Regarding the first point, if the « Brussels IIA » Regulation no longer applies to disputes between Europe and the United Kingdom, it shall certainly be regrettable that its rules which help to combat illegal movements may no longer be applied in the United Kingdom, but the Hague Convention of 25 October 1980 on Civil Aspects of International Child Abduction, which applied previously between the United Kingdom and European countries, shall continue to apply. With regard to disputes relating to parental responsibility, The Hague Convention of 19 October 1996 on Jurisdiction, Applicable Law, Recognition, Enforcement and Co-operation in Respect of Parental Responsibility and Measures for the Protection of Children shall apply since it was ratified by the United Kingdom and all member countries of the European Union.
There shall undoubtedly no longer be the same free circulation of judgements as under the « Brussels IIA » Regulation, but the rules relating to jurisdiction laid down by the two texts are extremely similar. The principal difference is that extension of jurisdiction is stricter under the Hague Convention than it is under the Regulation. Thus, should two French citizens residing in London get divorced, a French court would no longer have jurisdiction to give a ruling on what is to happen to the children of both spouses residing in London even if both spouses agree to extend jurisdiction over this matter to a French court.

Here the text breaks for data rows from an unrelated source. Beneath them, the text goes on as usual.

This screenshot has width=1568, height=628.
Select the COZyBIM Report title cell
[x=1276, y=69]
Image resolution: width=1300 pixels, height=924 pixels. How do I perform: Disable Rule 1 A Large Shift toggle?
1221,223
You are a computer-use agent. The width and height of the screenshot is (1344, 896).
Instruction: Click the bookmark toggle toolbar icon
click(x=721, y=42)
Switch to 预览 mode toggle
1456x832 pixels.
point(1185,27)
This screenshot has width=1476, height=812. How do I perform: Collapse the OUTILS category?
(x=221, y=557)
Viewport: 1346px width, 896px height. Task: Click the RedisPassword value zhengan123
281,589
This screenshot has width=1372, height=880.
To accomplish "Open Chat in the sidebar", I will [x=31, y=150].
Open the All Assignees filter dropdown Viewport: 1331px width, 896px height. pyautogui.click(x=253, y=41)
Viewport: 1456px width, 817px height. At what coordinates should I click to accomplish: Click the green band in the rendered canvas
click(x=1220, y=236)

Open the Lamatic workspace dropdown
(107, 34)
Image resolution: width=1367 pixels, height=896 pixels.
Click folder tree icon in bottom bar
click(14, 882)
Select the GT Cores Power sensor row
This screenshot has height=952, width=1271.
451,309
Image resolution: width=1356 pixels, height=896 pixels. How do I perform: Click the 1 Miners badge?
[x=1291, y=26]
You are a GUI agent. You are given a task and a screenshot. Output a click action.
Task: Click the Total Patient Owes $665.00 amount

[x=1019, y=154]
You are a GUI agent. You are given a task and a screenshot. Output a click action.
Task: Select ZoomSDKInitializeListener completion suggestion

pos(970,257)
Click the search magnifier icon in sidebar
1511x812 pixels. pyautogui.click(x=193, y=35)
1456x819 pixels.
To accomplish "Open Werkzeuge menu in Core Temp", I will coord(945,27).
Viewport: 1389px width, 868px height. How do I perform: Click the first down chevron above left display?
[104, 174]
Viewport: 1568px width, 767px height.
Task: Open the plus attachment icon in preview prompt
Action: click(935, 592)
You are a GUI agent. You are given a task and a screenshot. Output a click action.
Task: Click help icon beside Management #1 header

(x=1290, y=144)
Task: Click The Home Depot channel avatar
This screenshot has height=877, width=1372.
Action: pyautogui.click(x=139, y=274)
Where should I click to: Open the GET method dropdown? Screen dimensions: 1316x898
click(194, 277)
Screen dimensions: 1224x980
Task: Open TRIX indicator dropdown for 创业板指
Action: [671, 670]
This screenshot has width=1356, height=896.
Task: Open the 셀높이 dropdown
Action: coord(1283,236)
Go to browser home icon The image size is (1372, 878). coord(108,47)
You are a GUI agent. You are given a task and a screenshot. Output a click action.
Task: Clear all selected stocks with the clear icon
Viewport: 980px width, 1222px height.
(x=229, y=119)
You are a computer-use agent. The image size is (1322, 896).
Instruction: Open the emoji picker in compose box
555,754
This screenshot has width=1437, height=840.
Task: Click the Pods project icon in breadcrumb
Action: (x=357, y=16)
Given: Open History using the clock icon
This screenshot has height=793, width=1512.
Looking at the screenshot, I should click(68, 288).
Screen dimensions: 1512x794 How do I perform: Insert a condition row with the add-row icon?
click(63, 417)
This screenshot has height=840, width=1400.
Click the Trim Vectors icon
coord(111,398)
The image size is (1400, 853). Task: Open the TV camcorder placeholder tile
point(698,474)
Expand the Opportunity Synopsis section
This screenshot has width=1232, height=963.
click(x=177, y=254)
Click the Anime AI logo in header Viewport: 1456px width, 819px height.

But the question which concerns us most today is essentially whether Brexit heralds the end of the « Eurostar » divorce. The answer appears to be no. Even if the United Kingdom is no longer part of the European Union, a French court shall still have jurisdiction to give a ruling on the divorce of two French spouses residing in London, pursuant to Article 3 of the « Brussels IIA » Regulation. That is not however where the problem lies. It has more to do with finding out whether an English court will agree to waive its jurisdiction when a divorce action is brought before it after it has been brought before a French court, as it is bound to do under the strict lis pendens rules set down in Article 19 of the Regulation. These rules were imposed by European law and were not necessarily well received by the British courts. In common law countries, such conflicts relating to international jurisdiction are resolved more through determining which court is in the best position to hear the dispute rather than deciding according to which court is first seised. Thus, English courts, even if they are the second court to be apprised of a divorce action, shall only waive jurisdiction if they are of the opinion that the French court is closely connected to the dispute, which is not certain if, for example, the couple have lived in England for many years, and it is where their principal interests are based. There is therefore a considerable amount of uncertainty in this respect. Incidentally, difficulties will not centre around the issue of divorce, but on its consequences for maintenance. Now, on this point, the « Maintenance » Regulation will no longer apply. However, it should be recalled that prior to this regulation the provisions of the Brussels I Regulation provided for determining jurisdiction within the European Union in matters relating to maintenance. That particular Regulation itself replaced the Brussels Convention of 27 September 1968 which contained similar provisions. This Convention has never been repealed. It still binds the United Kingdom and most of the Member States of the European Union and it contains a strict international lis pendens rule (Art. 21).